The piece contrasts the core bear claims with Nvidia’s reported financials and operational data through Q3 FY2026. In Q3 FY2026, Nvidia reported revenue of 57.0 billion, up 22% sequentially and 62% year-over-year, with Data Center revenue at 51.2 billion and GAAP gross margins at 73.4%. The author notes that inventory rose to 19.8 billion from 15.0 billion, but emphasizes that 44.2% of this is work-in-process tied to complex Blackwell systems, and that Days Sales Outstanding at 53 days, down from 54 days, does not match a channel-stuffing pattern. The analysis also tackles the “circular” CoreWeave relationship, detailing how billions in debt collateralized by Nvidia GPUs and Nvidia’s own equity stake fueled CoreWeave’s growth to a projected 8 billion in 2025 revenue and a reported 55.6 billion backlog, while concluding this model resembles a leveraged utility with concentrated credit risk rather than a fraudulent revenue loop.

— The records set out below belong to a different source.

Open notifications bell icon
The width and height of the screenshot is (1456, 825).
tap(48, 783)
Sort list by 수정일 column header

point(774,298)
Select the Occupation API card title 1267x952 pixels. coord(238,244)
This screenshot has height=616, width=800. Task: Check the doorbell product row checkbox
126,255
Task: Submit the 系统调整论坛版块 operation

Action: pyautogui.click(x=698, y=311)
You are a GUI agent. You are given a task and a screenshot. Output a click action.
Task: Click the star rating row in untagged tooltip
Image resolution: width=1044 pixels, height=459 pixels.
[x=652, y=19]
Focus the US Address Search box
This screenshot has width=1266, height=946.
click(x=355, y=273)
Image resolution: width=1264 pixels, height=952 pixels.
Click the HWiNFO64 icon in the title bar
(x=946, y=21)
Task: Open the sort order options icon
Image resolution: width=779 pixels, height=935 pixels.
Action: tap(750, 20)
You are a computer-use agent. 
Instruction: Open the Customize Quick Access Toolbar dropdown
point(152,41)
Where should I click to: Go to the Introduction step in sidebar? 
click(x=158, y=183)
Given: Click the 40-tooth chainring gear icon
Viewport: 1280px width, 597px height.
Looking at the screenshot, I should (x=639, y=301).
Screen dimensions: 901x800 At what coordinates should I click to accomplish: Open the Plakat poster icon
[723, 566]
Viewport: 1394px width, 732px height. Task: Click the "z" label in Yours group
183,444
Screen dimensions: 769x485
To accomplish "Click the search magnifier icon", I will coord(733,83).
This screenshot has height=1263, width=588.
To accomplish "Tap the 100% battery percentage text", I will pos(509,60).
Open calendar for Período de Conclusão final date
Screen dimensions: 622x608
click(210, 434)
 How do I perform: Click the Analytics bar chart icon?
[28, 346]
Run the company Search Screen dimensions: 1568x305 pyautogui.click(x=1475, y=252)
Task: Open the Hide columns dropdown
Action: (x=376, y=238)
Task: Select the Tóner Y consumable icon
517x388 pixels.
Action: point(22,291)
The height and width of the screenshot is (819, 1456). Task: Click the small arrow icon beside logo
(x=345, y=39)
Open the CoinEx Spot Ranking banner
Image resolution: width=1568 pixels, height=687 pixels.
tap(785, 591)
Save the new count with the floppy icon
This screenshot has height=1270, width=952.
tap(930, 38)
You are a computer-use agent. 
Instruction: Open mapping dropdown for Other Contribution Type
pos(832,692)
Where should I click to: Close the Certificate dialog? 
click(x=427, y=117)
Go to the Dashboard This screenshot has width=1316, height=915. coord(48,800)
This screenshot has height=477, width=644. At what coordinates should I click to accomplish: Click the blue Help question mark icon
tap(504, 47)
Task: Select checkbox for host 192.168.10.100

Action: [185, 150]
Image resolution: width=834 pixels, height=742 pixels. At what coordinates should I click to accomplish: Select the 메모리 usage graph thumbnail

Technical and economic constraints feature prominently, especially around the so-called thermodynamic wall. The article recounts reports that GB200 NVL72 racks drawing over 120 kilowatts (kW) encountered overheating and redesign requirements, but frames the subsequent customer investment in liquid cooling and continued orders as evidence of Nvidia’s moat rather than a breaking point. At the macro level, the “ROI Gap” is quantified via estimates that global AI spending reached 644 billion in 2025 while pure generative artificial intelligence software revenue is only 50-60 billion, reinforcing the claim that the economics are “upside down” even as hyperscalers with roughly ~350B in operating cash flow treat this as a long-term defensive arms race. The article argues that rising “Sovereign AI” deals in countries such as Japan, France, India, and the UAE create a buyer-of-last-resort dynamic that insulates Nvidia from a corporate capex pullback, while competition from AMD and internal silicon at Google, Amazon, and Microsoft remains constrained by Nvidia’s CUDA software moat and system-level integration. The closing assessment likens Nvidia more to a Cisco-like arms dealer with an entrenched position than to a house-of-cards fraud, suggesting any eventual reckoning will hit downstream software valuations before it topples Nvidia’s core business.